1. Count guide or feature-barcode reads

dotmatch count \
  --targets guides.tsv \
  --reads guide_capture_R2.fastq.gz \
  --sample-label guide_capture \
  --target-start 63 \
  --target-length 19 \
  --k 1 \
  --metric hamming \
  --ambiguity-policy radius \
  --ambiguous discard \
  --out guide_counts.tsv \
  --summary guide_summary.json \
  --sample-qc guide_sample_qc.tsv \
  --assignments guide_assignments.tsv

For TotalSeq/CITE-seq-style feature barcodes, use the feature-barcode table as --targets and set --target-start / --target-length to the antibody or feature barcode window.

2. Load counts into AnnData

import dotmatch

guide_adata = dotmatch.counts_tsv_to_anndata("guide_counts.tsv")
guide_adata.uns["dotmatch_summary_json"] = "guide_summary.json"
guide_adata.uns["dotmatch_sample_qc_tsv"] = "guide_sample_qc.tsv"

The count matrix contains uniquely assigned targets only. Ambiguous reads are reported in summary.json, sample_qc.tsv, and assignments.tsv; they are not silently assigned to a guide or feature.

3. Attach per-read assignments when cell barcodes are available

If your assignment table includes a cell barcode column, convert it to an AnnData observation-level table:

import dotmatch

assign_adata = dotmatch.assignments_to_anndata(
    "guide_assignments.tsv",
    cell_col="cell_barcode",
    target_col="target_id",
)

For custom pipelines, join DotMatch assignments to cell barcodes before this step. Keep assignment_status so downstream filtering can distinguish unique, ambiguous, unmatched, and invalid reads.

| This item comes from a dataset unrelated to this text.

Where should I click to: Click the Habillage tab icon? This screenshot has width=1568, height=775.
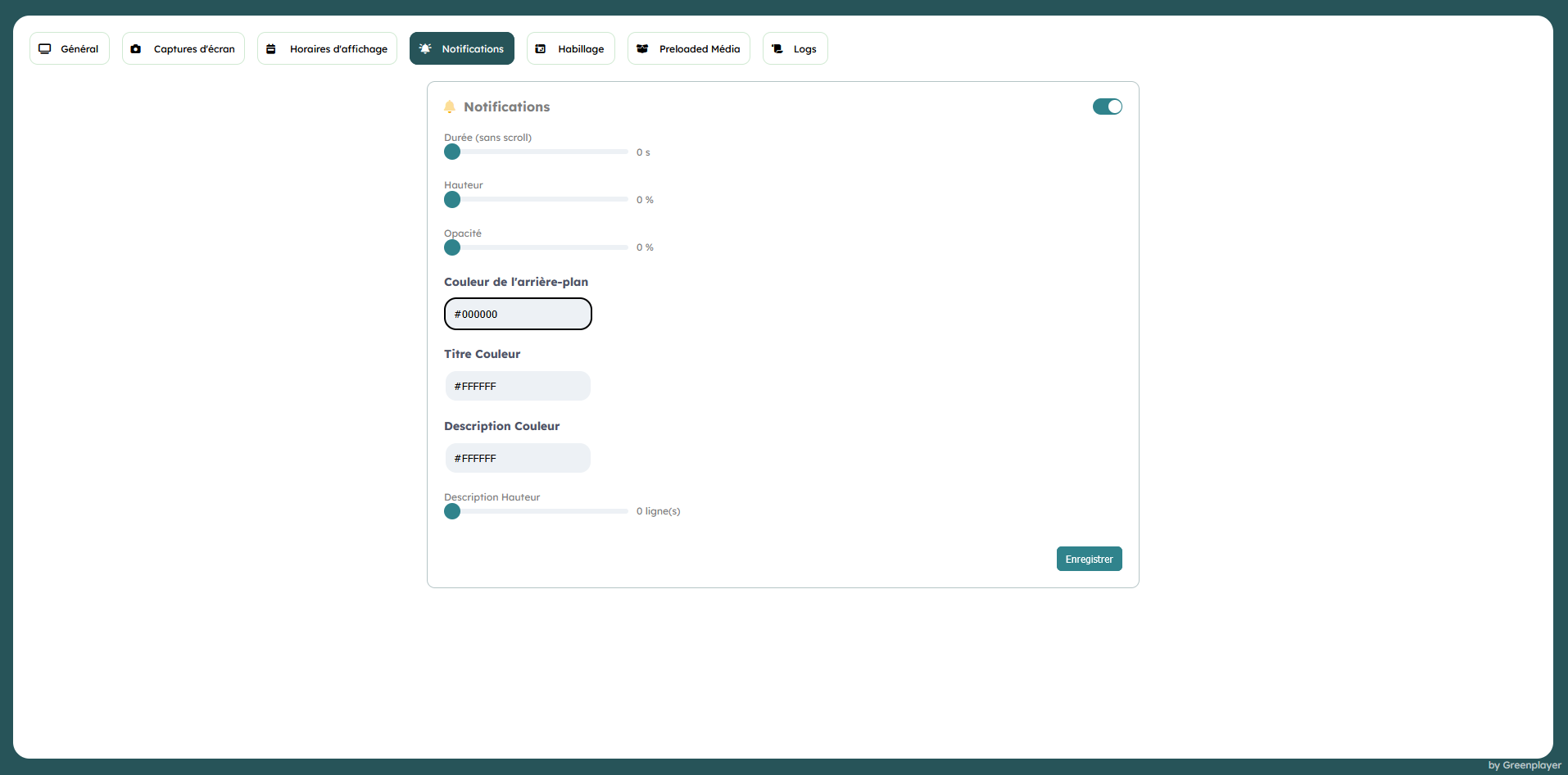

4. Use scanpy-style helpers

import scanpy as sc
import dotmatch.tl as dm_tl

library = [
    {"id": "guide_A", "sequence": "ACGTACGTACGTACGTACG"},
    {"id": "guide_B", "sequence": "TGCATGCATGCATGCATGC"},
]

dm_tl.assign_features(
    adata,
    seq_col="guide_sequence",
    library=library,
    k=1,
    metric="hamming",
)

feature_adata = dm_tl.feature_counts(
    adata,
    seq_col="guide_sequence",
    library=library,
    k=1,
    metric="hamming",
)

Use this path for notebook-scale inspection and prototypes. For production FASTQ processing, prefer dotmatch count so the exact command, assignment engine, ambiguity policy, and QC summaries are written as reproducible files.